You are viewing a plain text version of this content. The canonical link for it is here.

Posted to solr-user@lucene.apache.org by tedsolr <ts...@sciquest.com> on 2015/09/02 23:12:14 UTC

Merging documents from a distributed search

I've read from  http://heliosearch.org/solrs-mergestrategy/
<http://heliosearch.org/solrs-mergestrategy/>   that the AnalyticsQuery
component only works for a single instance of Solr. I'm planning to
"migrate" to the SolrCloud soon and I have a custom AnalyticsQuery module
that collapses what I consider to be duplicate documents, keeping stats like
a "count" of the dupes. For my purposes "dupes" are determined at run time
and vary by the search request. Once a collection has multiple shards I will
not be able to prevent "dupes" from appearing across those shards. A custom
merge strategy should allow me to merge my stats, but I don't see how I can
drop duplicate docs at that point.

If shard1 returns docs A & B and shard2 returns docs B & C (letters denoting
what I consider to be unique docs), can my implementation of a merge
strategy return only docs A, B, & C, rather than A, B, B, & C?

thanks! 
solr 5.2.1



--
View this message in context: http://lucene.472066.n3.nabble.com/Merging-documents-from-a-distributed-search-tp4226802.html
Sent from the Solr - User mailing list archive at Nabble.com.

RE: Merging documents from a distributed search

Posted by Markus Jelsma <ma...@openindex.io>.

It seems so indeed. Please look up the thread titled "Custom merge logic in SolrCloud."       

 
 
-----Original message-----
> From:tedsolr <ts...@sciquest.com>
> Sent: Thursday 3rd September 2015 21:28
> To: solr-user@lucene.apache.org
> Subject: RE: Merging documents from a distributed search
> 
> Markus, did you mistakingly post a link to this same thread?
> 
> 
> 
> --
> View this message in context: http://lucene.472066.n3.nabble.com/Merging-documents-from-a-distributed-search-tp4226802p4227035.html
> Sent from the Solr - User mailing list archive at Nabble.com.
>

Re: Merging documents from a distributed search

Posted by tedsolr <ts...@sciquest.com>.

Joel,

It needs to perform. Typically users will have 1 - 5 million rows in a
query, returning 10 - 15 fields. Grouping reduces the return by 50% or more
normally. Responses tend be less than a half second.

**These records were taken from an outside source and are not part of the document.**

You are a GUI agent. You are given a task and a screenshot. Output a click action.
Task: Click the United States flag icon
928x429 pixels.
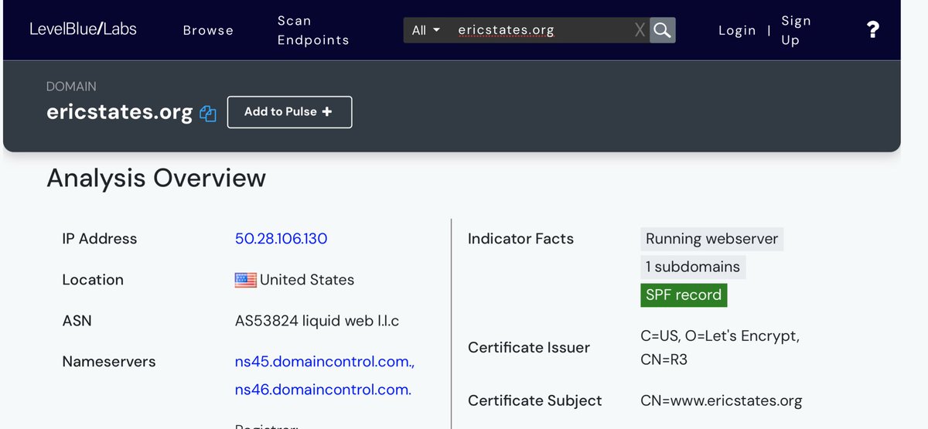[245, 280]
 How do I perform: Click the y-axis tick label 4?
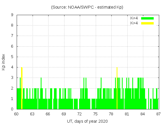point(12,67)
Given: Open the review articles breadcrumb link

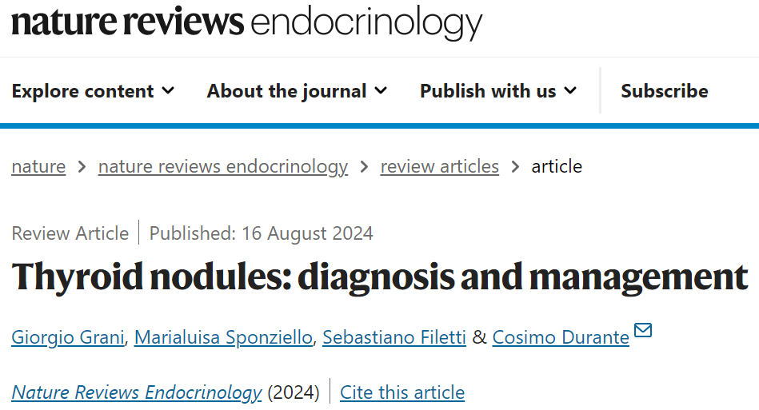Looking at the screenshot, I should click(440, 166).
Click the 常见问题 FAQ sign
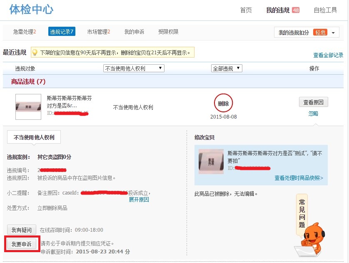This screenshot has width=349, height=263. click(x=302, y=213)
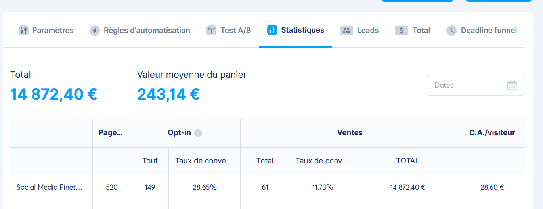Click the lightning bolt automation icon
The height and width of the screenshot is (209, 543).
95,31
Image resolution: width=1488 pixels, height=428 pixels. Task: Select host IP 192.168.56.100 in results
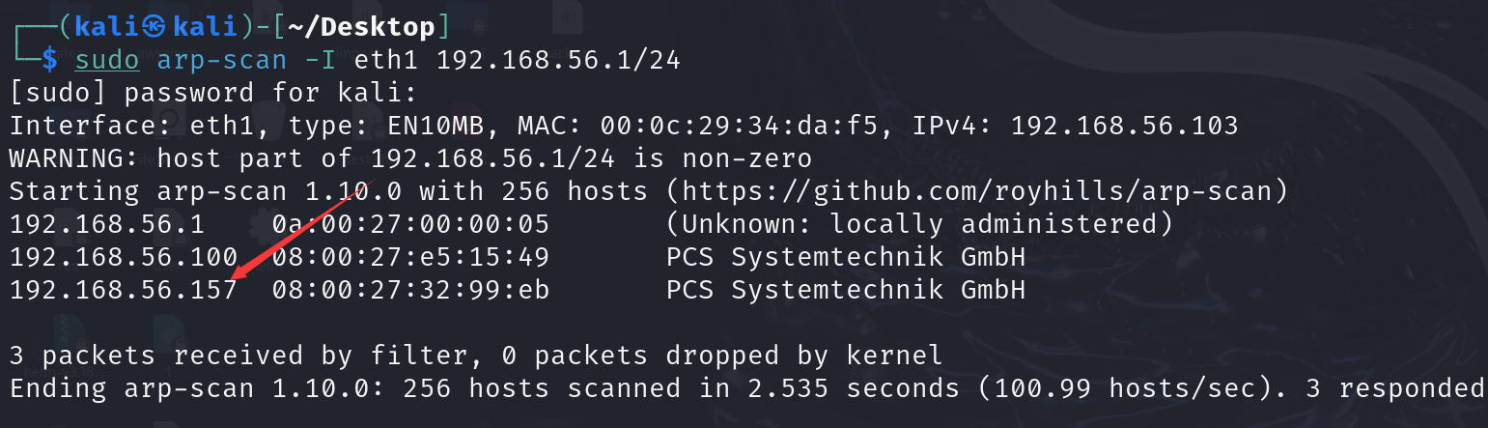(x=124, y=257)
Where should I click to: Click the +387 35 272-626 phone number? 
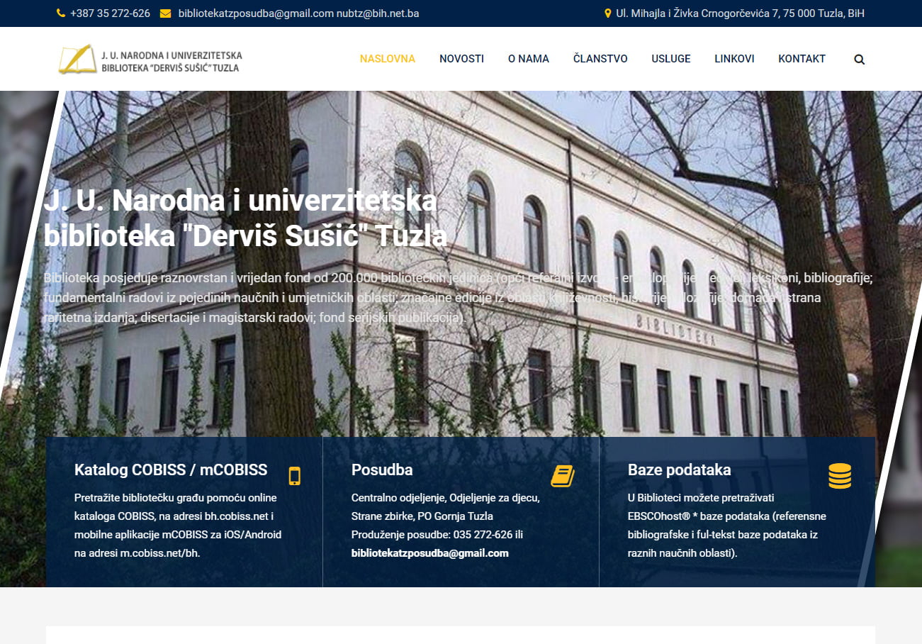point(110,13)
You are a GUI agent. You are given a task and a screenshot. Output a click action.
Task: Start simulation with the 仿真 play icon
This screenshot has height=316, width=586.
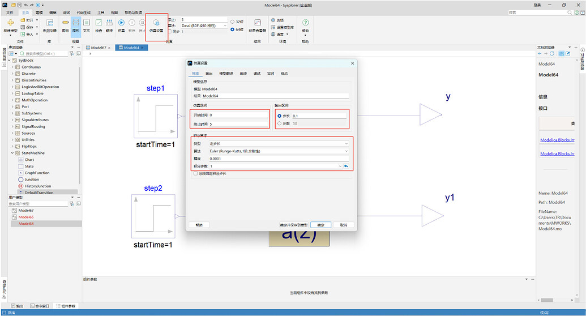(x=121, y=25)
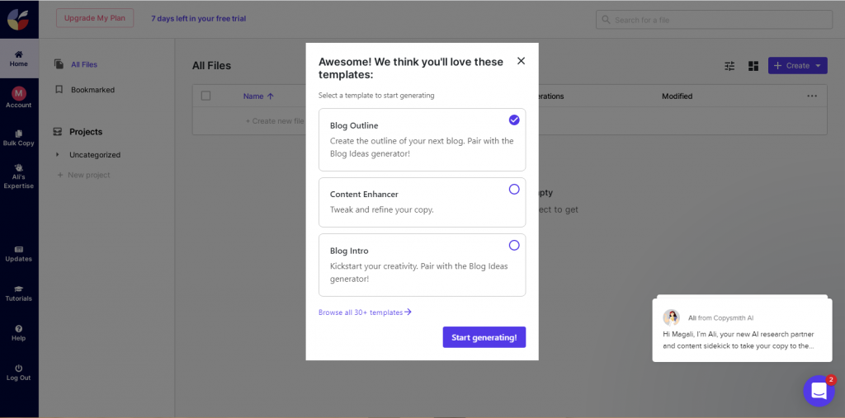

It sounds like the manipulation of docs at the collector level has been left
to the single solr node implementations, and that your streaming API is the
way forward for cloud implementations. Even if it does have some performance
drawbacks. I can bear slower searches as long as they are not seconds
slower.

I could implement some business strategy that forks searching to either the
AnalyticsQuery or the streaming API based on the shard count in the
collection. Most of my customers will have single shard collections. A goal
of mine is to keep each collection whole as long as possible. If one gets
too big for the pond I'll move it to a bigger pond, until some heap limit is
reached when it will have to be split. 



--
View this message in context: http://lucene.472066.n3.nabble.com/Merging-documents-from-a-distributed-search-tp4226802p4227595.html
Sent from the Solr - User mailing list archive at Nabble.com.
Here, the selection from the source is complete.